+++ Text excerpt
MARY: OK. So we're over again.
ROBERT: No, not again. This is the last time.
MARY: And you don't love me.
ROBERT: I do love you. Love has nothing to do with this. Yes, I do love you. That what makes this very confusing, but I just don't think...You've heard of a no-win situation, haven't you?"
(Mary indicates that she hasn't. Robert expresses disbelief that she's unfamiliar with the term.)
ROBERT: Vietnam? This? They’re around. I think we’re in one of them.
So begins the bulk of the opening of Albert Brooks' second feature as a director, Modern Romance, which premiered 30 years ago today.
By Edward Copeland
Before that conversation takes place, film editor Robert Cole (Brooks) sits alone in the all-purpose restaurant awaiting the arrival of his girlfriend Mary Harvard (Kathryn Harrold). When Mary arrives, he tells her he wants to order and eat quickly, because they have to talk seriously before he rushes back to work. They order, but his impatience gets to him and Robert starts to tell her their relationship hasn't been good for awhile but Mary, who has been through this innumerable times with Robert, isn't ready, and wants to wait until after they eat, quickly changing the subject to how his work on a sci-fi movie is going. Robert indulges her briefly, telling her that the film's director told him he's the best editor that he's ever worked with, but then Robert stops, insisting that the relationship talk take precedence. After the conversation listed above, Robert suggests that it's a good time for them to be free and clear, but when Mary agrees, he suddenly changes his tune and assumes he's psychic and that she's already seeing someone else, demanding to know who it is. Mary just gives up, spitting back that he thought it was a good time but Robert denies he meant what he said. Mary walks out, telling him to drop dead as an instrumental version of "You Are So Beautiful" plays over the opening credits.
Modern Romance marked the second time Brooks stepped behind the camera as a director, in front of it as the lead actor and provided the words as co-writer with his frequent collaborator, the late Monica Johnson. Coming two years after his mockumentary Real Life, Brooks' character of the insanely neurotic Robert Cole and his obsessively off-again/on-again relationship with Kathryn Harrold's Mary Harvard gave him the reputation at the time as the West Coast Woody Allen. It's funny that Harrold would play the part of his compulsive affection since more than a decade later, she'd assume a similar function as Francine, the ex-wife of another world-class neurotic during the second season of The Larry Sanders Show, only Francine at least had her feet planted more firmly on the ground than Mary Harvard does. Francine actually divorced Larry and resumed their relationship tentatively and decided rather quickly that going their separate ways was the better idea.
++++++
+++ Recorded information
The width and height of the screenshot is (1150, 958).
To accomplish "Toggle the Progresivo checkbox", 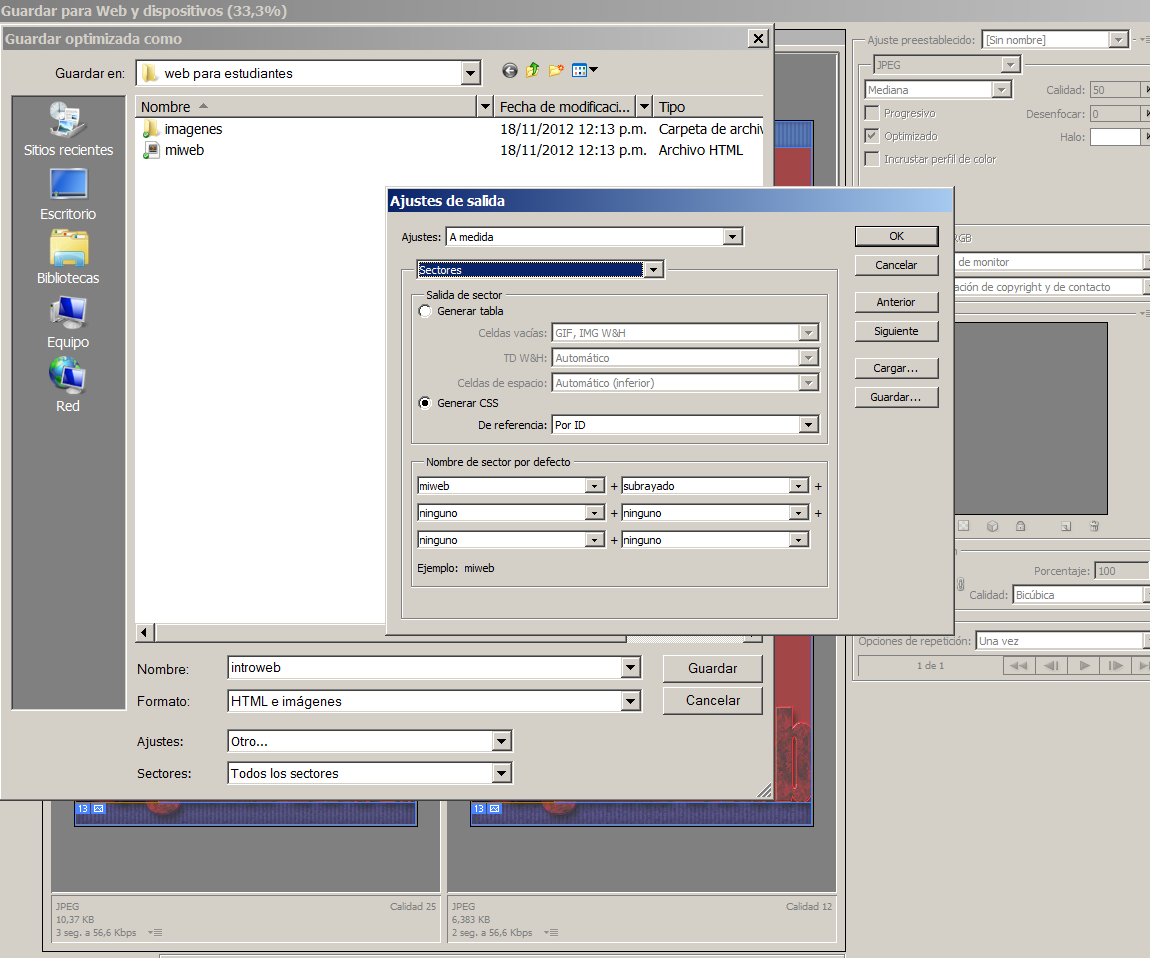I will 872,113.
++++++
Requests:
A. List every real person the article on Modern Romance names, leaving out fictional characters.
B. Return the passage of the article on Modern Romance that runs from "ROBERT: No, not" up to and including "one of them.", copying it word for word.

Worked solutions:
A.
Albert Brooks
Edward Copeland
Kathryn Harrold
Monica Johnson
Woody Allen

B.
ROBERT: No, not again. This is the last time.
MARY: And you don't love me.
ROBERT: I do love you. Love has nothing to do with this. Yes, I do love you. That what makes this very confusing, but I just don't think...You've heard of a no-win situation, haven't you?"
(Mary indicates that she hasn't. Robert expresses disbelief that she's unfamiliar with the term.)
ROBERT: Vietnam? This? They’re around. I think we’re in one of them.